### Document extract
- Directed by: Agharza Guliyev, Qriqori Braginski
- Written by: Jafar Jabbarly
- Screenplay by: Jafar Jabbarly
- Story by: Jafar Jabbarly
- Starring: Izzet Orujova Hokuma Gurbanova Hayri Amirzade Alisattar Melikov Alakbar Huseynzade Ismail Hidayetzade Panfiliya Tanailidi Ali Gurbanov Aziza Mammadova Mirzeaga Aliyev Alasgar Alakbarov Ahmad Gamarlinski Rza Tahmasib Zeynab Kazimova
- Cinematography: İvan Frolov, Asgar Ismailov
- Music by: Niyazi, Zulfugar Hajibeyov
- Production company: Azərbaijanfilm
- Release date: 25 December 1936;
- Running time: 65 min
- Country: Soviet Union
- Language: Silent (with Russian intertitles)

= Almaz (1936 film) =

Almaz is a feature film directed by Ağarza Quliyev and Grigori Braginski in 1936. The film was produced by the Azerbaijan film studio. In this cinematic story, the young teacher Almaz comes to a village to work, where she faces obstacles and challenges on the path to the development and strengthening of the new social structure. The main roles in the film are played by Izzat Orujova, Hokuma Gurbanova, Hayri Amirzade, Alisattar Melikov, Alakbar Huseynzade. This film was included in the list of films declared as national heritage in Azerbaijan by the Decision No. 211 of the Cabinet of Ministers of the Republic of Azerbaijan dated May 7, 2019.

### Data

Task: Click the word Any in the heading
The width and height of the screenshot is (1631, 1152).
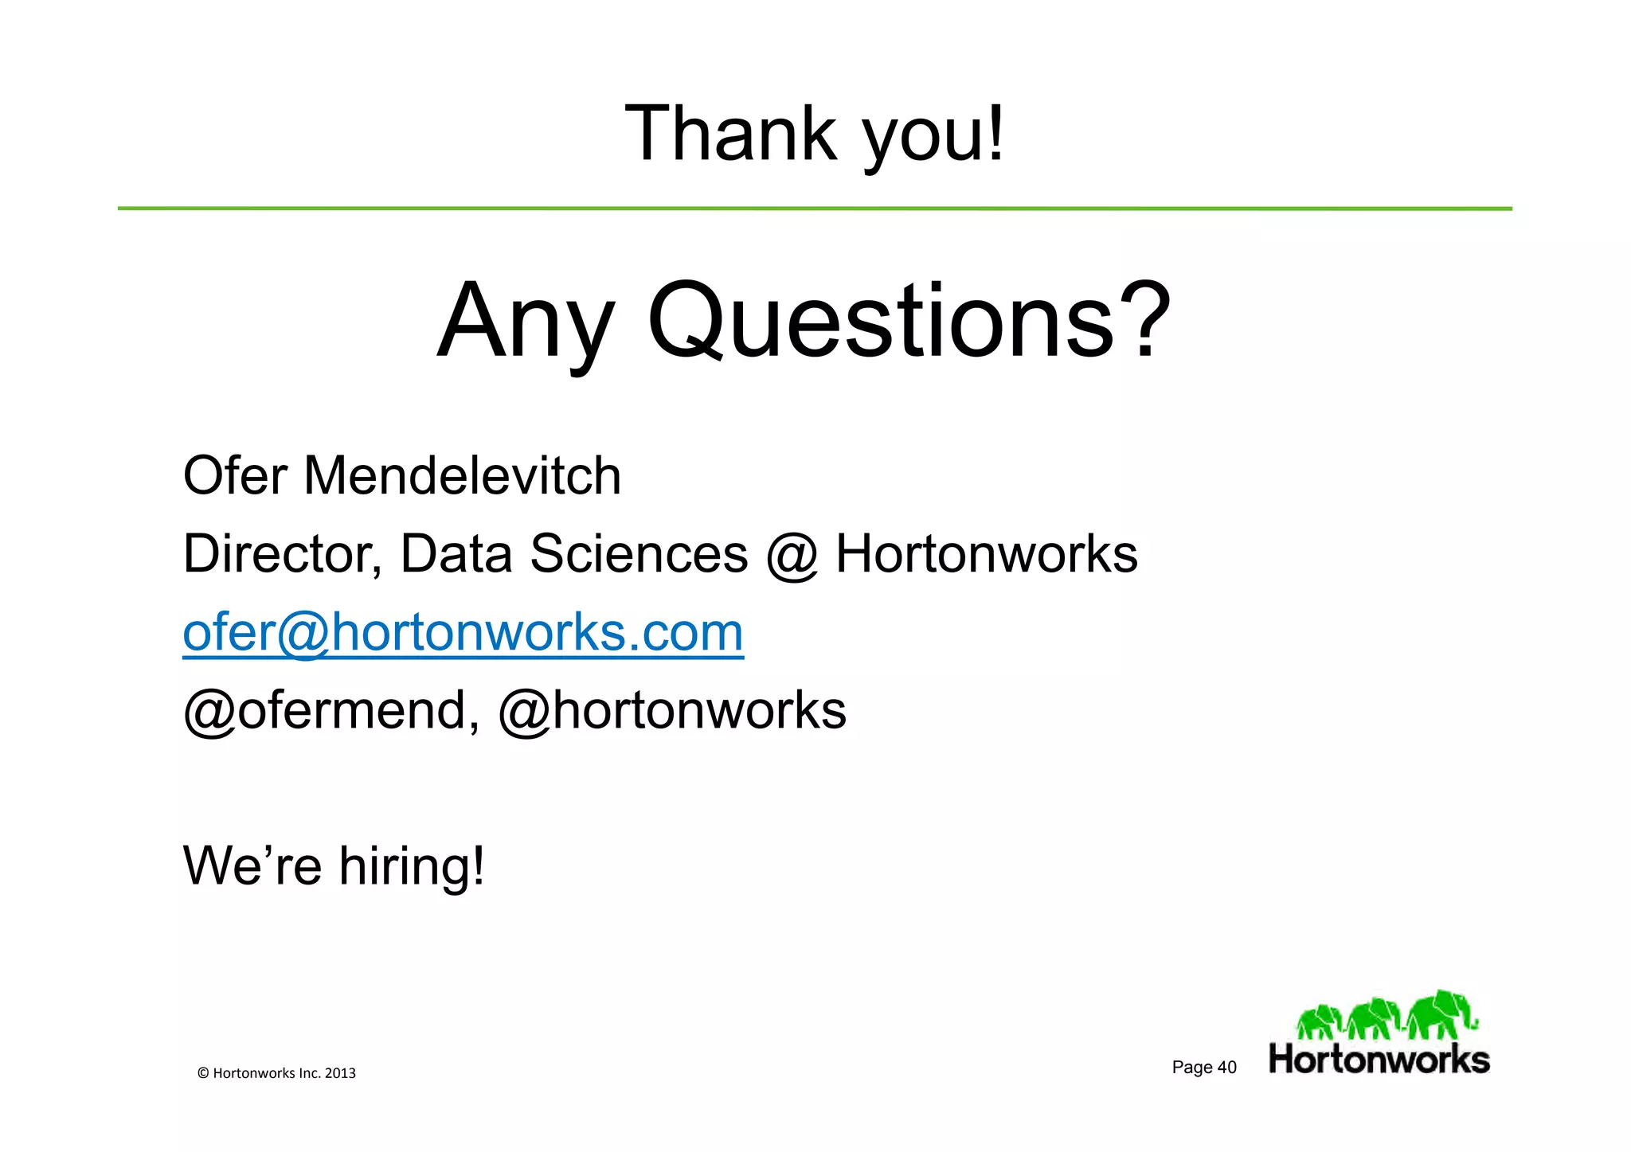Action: [526, 322]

### Problems to work on
(A) Answer these questions from the article on the 1936 film Almaz:
(i) What is the film's running time?
(ii) In what language form was the film released?
(iii) Which decision, and of what date, placed the film on Azerbaijan's list of national heritage films?
(B) Write what comes next in the article on the 1936 film Almaz, starting after its final sentence.

### Answers
(A)
(i) 65 minutes.
(ii) Silent, with Russian intertitles.
(iii) Decision No. 211 of the Cabinet of Ministers of the Republic of Azerbaijan, dated May 7, 2019.

(B)
==Plot ==
The year is 1930 in a remote mountain village in Azerbaijan. A young teacher named Almaz (played by Izzat Orujova) arrives in the village to work, where she faces numerous obstacles and difficulties in promoting the development and strengthening of the new social order. At the same time, the village is going through a class struggle due to the process of collectivization. The challenging and conflicting times she navigates, along with the complex issues she encounters, shape the main storyline of the film.

==Cast==
- Izzet Orujova as Almaz
- Hokuma Gurbanova as Yaxşı
- Hayri Amirzade as Kərim
- Alisattar Melikov as Barat
- Alakbar Huseynzade as Hacı Əhməd
- Ismail Hidayetzade as Şərif, the village council secretary
- Panfiliya Tanailidi as Fatmanisə
- Ali Gurbanov as Avtil
- Aziza Mammadova as Telli
- Mirzeaga Aliyev as Səməndər, the school principal
- Alasgar Alakbarov as Fuad
- Ahmad Gamarlinski as Balaoğlan, the chairman of the village council
- Rza Tahmasib as the doctor
- Zeynab Kazimova as a commission member

==Production==
Originally, Jafar Jabbarly was supposed to direct this film. He had even completed all the preparatory work for the production. However, his sudden death left the project incomplete. Almaz became the last silent film in Azerbaijani cinema. The actors do not speak in the film, with dialogues presented through intertitles. The events are accompanied solely by music.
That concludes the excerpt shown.